I get the following error: Traceback (most recent call last): File "C:\Users\Oliver\Documents\Github\kohya_ss\sdxl_train.py", line 753, in
train(args)
File "C:\Users\Oliver\Documents\Github\kohya_ss\sdxl_train.py", line 574, in train
optimizer.step()
File "C:\Users\Oliver\Documents\Github\kohya_ss\venv\lib\site-packages\accelerate\optimizer.py", line 132, in step
self.scaler.step(self.optimizer, closure)
File "C:\Users\Oliver\Documents\Github\kohya_ss\venv\lib\site-packages\torch\cuda\amp\grad_scaler.py", line 374, in step
retval = self._maybe_opt_step(optimizer, optimizer_state, *args, kwargs)
File "C:\Users\Oliver\Documents\Github\kohya_ss\venv\lib\site-packages\torch\cuda\amp\grad_scaler.py", line 290, in _maybe_opt_step
retval = optimizer.step(*args, *kwargs)
File "C:\Users\Oliver\Documents\Github\kohya_ss\venv\lib\site-packages\accelerate\optimizer.py", line 185, in patched_step
return method(args, kwargs)
File "C:\Users\Oliver\Documents\Github\kohya_ss\venv\lib\site-packages\torch\optim\lr_scheduler.py", line 69, in wrapper
return wrapped(*args, *kwargs)
File "C:\Users\Oliver\Documents\Github\kohya_ss\venv\lib\site-packages\torch\optim\optimizer.py", line 280, in wrapper out = func(args, **kwargs)

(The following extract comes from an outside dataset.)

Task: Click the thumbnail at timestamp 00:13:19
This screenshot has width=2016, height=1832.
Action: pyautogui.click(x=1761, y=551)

File "C:\Users\Oliver\Documents\Github\kohya_ss\venv\lib\site-packages\prodigyopt\prodigy.py", line 166, in step
state['p0'] = p.detach().clone()
torch.cuda.OutOfMemoryError: CUDA out of memory. Tried to allocate 58.00 MiB (GPU 0; 24.00 GiB total capacity; 51.84 GiB already allocated; 0 bytes free; 53.20 GiB reserved in total by PyTorch) If reserved memory is >> allocated memory try setting max_split_size_mb to avoid fragmentation. See documentation for Memory Management and PYTORCH_CUDA_ALLOC_CONF steps: 0%| | 0/2800 [00:42<?, ?it/s]
Traceback (most recent call last): File "c:\python\lib\runpy.py", line 196, in _run_module_as_main return _run_code(code, main_globals, None, File "c:\python\lib\runpy.py", line 86, in _run_code exec(code, run_globals) File "C:\Users\Oliver\Documents\Github\kohya_ss\venv\Scripts\accelerate.exe__main__.py", line 7, in
File "C:\Users\Oliver\Documents\Github\kohya_ss\venv\lib\site-packages\accelerate\commands\accelerate_cli.py", line 47, in main
args.func(args)
File "C:\Users\Oliver\Documents\Github\kohya_ss\venv\lib\site-packages\accelerate\commands\launch.py", line 986, in launch_command
simple_launcher(args)
File "C:\Users\Oliver\Documents\Github\kohya_ss\venv\lib\site-packages\accelerate\commands\launch.py", line 628, in simple_launcher
raise subprocess.CalledProcessError(returncode=process.returncode, cmd=cmd)
subprocess.CalledProcessError: Command '['C:\Users\Oliver\Documents\Github\kohya_ss\venv\Scripts\python.exe', './sdxl_train.py', '--enable_bucket', '--min_bucket_reso=256', '--max_bucket_reso=2048', '--pretrained_model_name_or_path=C:/Users/Oliver/Documents/Github/stable-diffusion-webui/models/Stable-diffusion/RealitiesEdge Art XL.safetensors', '--train_data_dir=C:/Users/Oliver/Pictures/LoRA Outputs/MoebiusFinished/img', '--resolution=1024,1024', '--output_dir=C:/Users/Oliver/Pictures/LoRA Outputs/MoebiusFinished/model', '--logging_dir=C:/Users/Oliver/Pictures/LoRA Outputs/MoebiusFinished/log', '--save_model_as=safetensors', '--output_name=MoebiusXL', '--lr_scheduler_num_cycles=10', '--max_data_loader_n_workers=0', '--learning_rate=1.0', '--lr_scheduler=cosine', '--train_batch_size=1', '--max_train_steps=2800', '--save_every_n_epochs=1', '--mixed_precision=fp16', '--save_precision=fp16', '--seed=12345', '--caption_extension=.txt', '--cache_latents', '--cache_latents_to_disk', '--optimizer_type=Prodigy', '--optimizer_args', 'decouple=True', 'weight_decay=0.5', 'betas=0.9,0.99', 'use_bias_correction=False', '--max_data_loader_n_workers=0', '--bucket_reso_steps=64', '--gradient_checkpointing', '--xformers', '--bucket_no_upscale', '--noise_offset=0.0', '--max_grad_norm=0']' returned non-zero exit status 1.